##### Records provided
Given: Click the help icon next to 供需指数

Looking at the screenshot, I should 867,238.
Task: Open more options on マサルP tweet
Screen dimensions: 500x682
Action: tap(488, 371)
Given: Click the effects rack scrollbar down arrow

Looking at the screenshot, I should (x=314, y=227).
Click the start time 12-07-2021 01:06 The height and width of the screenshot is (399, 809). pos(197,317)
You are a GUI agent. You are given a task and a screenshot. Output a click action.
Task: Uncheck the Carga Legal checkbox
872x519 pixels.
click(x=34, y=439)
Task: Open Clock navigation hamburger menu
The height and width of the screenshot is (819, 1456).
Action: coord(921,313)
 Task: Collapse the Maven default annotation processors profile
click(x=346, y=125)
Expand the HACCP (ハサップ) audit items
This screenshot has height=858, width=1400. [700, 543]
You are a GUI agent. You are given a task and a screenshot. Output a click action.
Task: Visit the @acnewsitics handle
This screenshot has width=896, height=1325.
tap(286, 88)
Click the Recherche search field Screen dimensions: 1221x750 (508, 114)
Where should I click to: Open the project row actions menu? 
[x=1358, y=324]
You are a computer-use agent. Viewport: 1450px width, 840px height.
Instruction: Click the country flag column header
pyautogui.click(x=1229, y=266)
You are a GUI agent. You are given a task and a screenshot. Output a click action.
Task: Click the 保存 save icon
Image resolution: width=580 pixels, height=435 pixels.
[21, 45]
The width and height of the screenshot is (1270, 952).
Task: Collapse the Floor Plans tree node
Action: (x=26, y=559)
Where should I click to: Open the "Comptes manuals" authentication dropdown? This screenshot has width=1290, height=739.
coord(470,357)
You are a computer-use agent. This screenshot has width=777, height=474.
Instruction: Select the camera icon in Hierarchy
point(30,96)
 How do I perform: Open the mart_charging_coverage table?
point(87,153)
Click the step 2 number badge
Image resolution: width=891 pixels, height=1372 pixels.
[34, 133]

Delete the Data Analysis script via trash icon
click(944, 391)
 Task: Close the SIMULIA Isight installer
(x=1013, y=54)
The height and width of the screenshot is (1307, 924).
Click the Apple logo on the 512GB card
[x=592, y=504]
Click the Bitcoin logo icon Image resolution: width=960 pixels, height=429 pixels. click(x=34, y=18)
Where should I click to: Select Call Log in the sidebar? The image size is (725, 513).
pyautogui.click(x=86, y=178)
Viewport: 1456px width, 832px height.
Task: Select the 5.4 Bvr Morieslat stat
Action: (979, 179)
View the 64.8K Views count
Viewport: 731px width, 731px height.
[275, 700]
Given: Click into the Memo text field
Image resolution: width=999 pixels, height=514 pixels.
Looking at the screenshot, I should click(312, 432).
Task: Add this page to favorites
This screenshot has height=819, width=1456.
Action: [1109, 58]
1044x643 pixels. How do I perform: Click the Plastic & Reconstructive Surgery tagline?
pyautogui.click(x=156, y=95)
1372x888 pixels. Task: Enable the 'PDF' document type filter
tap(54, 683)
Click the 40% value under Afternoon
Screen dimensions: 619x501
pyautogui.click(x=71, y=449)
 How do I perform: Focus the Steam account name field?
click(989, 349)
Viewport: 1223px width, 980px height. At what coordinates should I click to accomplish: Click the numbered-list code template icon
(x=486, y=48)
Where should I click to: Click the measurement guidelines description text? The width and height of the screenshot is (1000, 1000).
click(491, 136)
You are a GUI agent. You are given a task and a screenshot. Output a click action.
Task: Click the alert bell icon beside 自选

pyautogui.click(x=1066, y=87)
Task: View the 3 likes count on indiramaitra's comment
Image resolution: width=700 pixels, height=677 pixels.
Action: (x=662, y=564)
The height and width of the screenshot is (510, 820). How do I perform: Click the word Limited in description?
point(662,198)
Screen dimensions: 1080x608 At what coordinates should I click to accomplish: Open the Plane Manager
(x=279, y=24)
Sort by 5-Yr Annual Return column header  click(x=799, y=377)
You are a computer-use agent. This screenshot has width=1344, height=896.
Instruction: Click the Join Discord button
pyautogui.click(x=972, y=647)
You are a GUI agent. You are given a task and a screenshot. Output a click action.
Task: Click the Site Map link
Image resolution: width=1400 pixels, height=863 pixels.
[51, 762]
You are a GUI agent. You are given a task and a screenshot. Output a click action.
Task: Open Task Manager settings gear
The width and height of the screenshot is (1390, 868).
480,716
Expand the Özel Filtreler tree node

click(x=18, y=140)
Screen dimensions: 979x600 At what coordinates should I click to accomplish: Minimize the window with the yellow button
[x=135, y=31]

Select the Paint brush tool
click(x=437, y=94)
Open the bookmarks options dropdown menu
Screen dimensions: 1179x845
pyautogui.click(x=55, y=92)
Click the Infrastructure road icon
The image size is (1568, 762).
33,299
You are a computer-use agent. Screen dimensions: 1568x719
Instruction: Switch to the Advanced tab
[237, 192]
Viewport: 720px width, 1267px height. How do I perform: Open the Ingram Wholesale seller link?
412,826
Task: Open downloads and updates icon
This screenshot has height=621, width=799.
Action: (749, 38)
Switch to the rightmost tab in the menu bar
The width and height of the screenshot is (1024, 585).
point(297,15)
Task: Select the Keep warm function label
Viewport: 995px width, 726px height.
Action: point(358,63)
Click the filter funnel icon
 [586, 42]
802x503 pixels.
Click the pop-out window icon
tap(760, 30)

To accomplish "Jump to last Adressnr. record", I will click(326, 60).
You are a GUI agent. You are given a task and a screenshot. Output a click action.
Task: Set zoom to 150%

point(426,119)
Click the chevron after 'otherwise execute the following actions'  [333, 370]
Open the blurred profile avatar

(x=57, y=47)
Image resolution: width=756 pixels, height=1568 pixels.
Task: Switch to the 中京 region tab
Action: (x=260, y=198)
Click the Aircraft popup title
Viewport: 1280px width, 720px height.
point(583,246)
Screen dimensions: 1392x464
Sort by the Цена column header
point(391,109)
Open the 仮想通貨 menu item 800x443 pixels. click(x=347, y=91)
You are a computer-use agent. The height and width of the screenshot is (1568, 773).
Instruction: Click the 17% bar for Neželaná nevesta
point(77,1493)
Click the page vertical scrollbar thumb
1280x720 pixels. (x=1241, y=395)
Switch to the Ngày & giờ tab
##########
◆ **Exercise**
Write out every one of the lines above with no changes at all.

◆ **Result**
Given: Click the help icon next to 供需指数

Looking at the screenshot, I should 867,238.
Task: Open more options on マサルP tweet
Screen dimensions: 500x682
Action: tap(488, 371)
Given: Click the effects rack scrollbar down arrow

Looking at the screenshot, I should (x=314, y=227).
Click the start time 12-07-2021 01:06 The height and width of the screenshot is (399, 809). pos(197,317)
You are a GUI agent. You are given a task and a screenshot. Output a click action.
Task: Uncheck the Carga Legal checkbox
872x519 pixels.
click(x=34, y=439)
Task: Open Clock navigation hamburger menu
The height and width of the screenshot is (819, 1456).
Action: coord(921,313)
 Task: Collapse the Maven default annotation processors profile
click(x=346, y=125)
Expand the HACCP (ハサップ) audit items
This screenshot has height=858, width=1400. [700, 543]
You are a GUI agent. You are given a task and a screenshot. Output a click action.
Task: Visit the @acnewsitics handle
This screenshot has width=896, height=1325.
tap(286, 88)
Click the Recherche search field Screen dimensions: 1221x750 (508, 114)
Where should I click to: Open the project row actions menu? 
[x=1358, y=324]
You are a computer-use agent. Viewport: 1450px width, 840px height.
Instruction: Click the country flag column header
pyautogui.click(x=1229, y=266)
You are a GUI agent. You are given a task and a screenshot. Output a click action.
Task: Click the 保存 save icon
Image resolution: width=580 pixels, height=435 pixels.
[21, 45]
The width and height of the screenshot is (1270, 952).
Task: Collapse the Floor Plans tree node
Action: (x=26, y=559)
Where should I click to: Open the "Comptes manuals" authentication dropdown? This screenshot has width=1290, height=739.
coord(470,357)
You are a computer-use agent. This screenshot has width=777, height=474.
Instruction: Select the camera icon in Hierarchy
point(30,96)
 How do I perform: Open the mart_charging_coverage table?
point(87,153)
Click the step 2 number badge
Image resolution: width=891 pixels, height=1372 pixels.
[34, 133]

Delete the Data Analysis script via trash icon
click(944, 391)
 Task: Close the SIMULIA Isight installer
(x=1013, y=54)
The height and width of the screenshot is (1307, 924).
Click the Apple logo on the 512GB card
[x=592, y=504]
Click the Bitcoin logo icon Image resolution: width=960 pixels, height=429 pixels. click(x=34, y=18)
Where should I click to: Select Call Log in the sidebar? The image size is (725, 513).
pyautogui.click(x=86, y=178)
Viewport: 1456px width, 832px height.
Task: Select the 5.4 Bvr Morieslat stat
Action: (979, 179)
View the 64.8K Views count
Viewport: 731px width, 731px height.
[275, 700]
Given: Click into the Memo text field
Image resolution: width=999 pixels, height=514 pixels.
Looking at the screenshot, I should click(312, 432).
Task: Add this page to favorites
This screenshot has height=819, width=1456.
Action: [1109, 58]
1044x643 pixels. How do I perform: Click the Plastic & Reconstructive Surgery tagline?
pyautogui.click(x=156, y=95)
1372x888 pixels. Task: Enable the 'PDF' document type filter
tap(54, 683)
Click the 40% value under Afternoon
Screen dimensions: 619x501
pyautogui.click(x=71, y=449)
 How do I perform: Focus the Steam account name field?
click(989, 349)
Viewport: 1223px width, 980px height. At what coordinates should I click to accomplish: Click the numbered-list code template icon
(x=486, y=48)
Where should I click to: Click the measurement guidelines description text? The width and height of the screenshot is (1000, 1000).
click(491, 136)
You are a GUI agent. You are given a task and a screenshot. Output a click action.
Task: Click the alert bell icon beside 自选

pyautogui.click(x=1066, y=87)
Task: View the 3 likes count on indiramaitra's comment
Image resolution: width=700 pixels, height=677 pixels.
Action: (x=662, y=564)
The height and width of the screenshot is (510, 820). How do I perform: Click the word Limited in description?
point(662,198)
Screen dimensions: 1080x608 At what coordinates should I click to accomplish: Open the Plane Manager
(x=279, y=24)
Sort by 5-Yr Annual Return column header  click(x=799, y=377)
You are a computer-use agent. This screenshot has width=1344, height=896.
Instruction: Click the Join Discord button
pyautogui.click(x=972, y=647)
You are a GUI agent. You are given a task and a screenshot. Output a click action.
Task: Click the Site Map link
Image resolution: width=1400 pixels, height=863 pixels.
[51, 762]
You are a GUI agent. You are given a task and a screenshot. Output a click action.
Task: Open Task Manager settings gear
The width and height of the screenshot is (1390, 868).
480,716
Expand the Özel Filtreler tree node

click(x=18, y=140)
Screen dimensions: 979x600 At what coordinates should I click to accomplish: Minimize the window with the yellow button
[x=135, y=31]

Select the Paint brush tool
click(x=437, y=94)
Open the bookmarks options dropdown menu
Screen dimensions: 1179x845
pyautogui.click(x=55, y=92)
Click the Infrastructure road icon
The image size is (1568, 762).
33,299
You are a computer-use agent. Screen dimensions: 1568x719
Instruction: Switch to the Advanced tab
[237, 192]
Viewport: 720px width, 1267px height. How do I perform: Open the Ingram Wholesale seller link?
412,826
Task: Open downloads and updates icon
This screenshot has height=621, width=799.
Action: (749, 38)
Switch to the rightmost tab in the menu bar
The width and height of the screenshot is (1024, 585).
point(297,15)
Task: Select the Keep warm function label
Viewport: 995px width, 726px height.
Action: point(358,63)
Click the filter funnel icon
 [586, 42]
802x503 pixels.
Click the pop-out window icon
tap(760, 30)

To accomplish "Jump to last Adressnr. record", I will click(326, 60).
You are a GUI agent. You are given a task and a screenshot. Output a click action.
Task: Set zoom to 150%

point(426,119)
Click the chevron after 'otherwise execute the following actions'  [333, 370]
Open the blurred profile avatar

(x=57, y=47)
Image resolution: width=756 pixels, height=1568 pixels.
Task: Switch to the 中京 region tab
Action: (x=260, y=198)
Click the Aircraft popup title
Viewport: 1280px width, 720px height.
point(583,246)
Screen dimensions: 1392x464
Sort by the Цена column header
point(391,109)
Open the 仮想通貨 menu item 800x443 pixels. click(x=347, y=91)
You are a computer-use agent. The height and width of the screenshot is (1568, 773).
Instruction: Click the 17% bar for Neželaná nevesta
point(77,1493)
Click the page vertical scrollbar thumb
1280x720 pixels. (x=1241, y=395)
Switch to the Ngày & giờ tab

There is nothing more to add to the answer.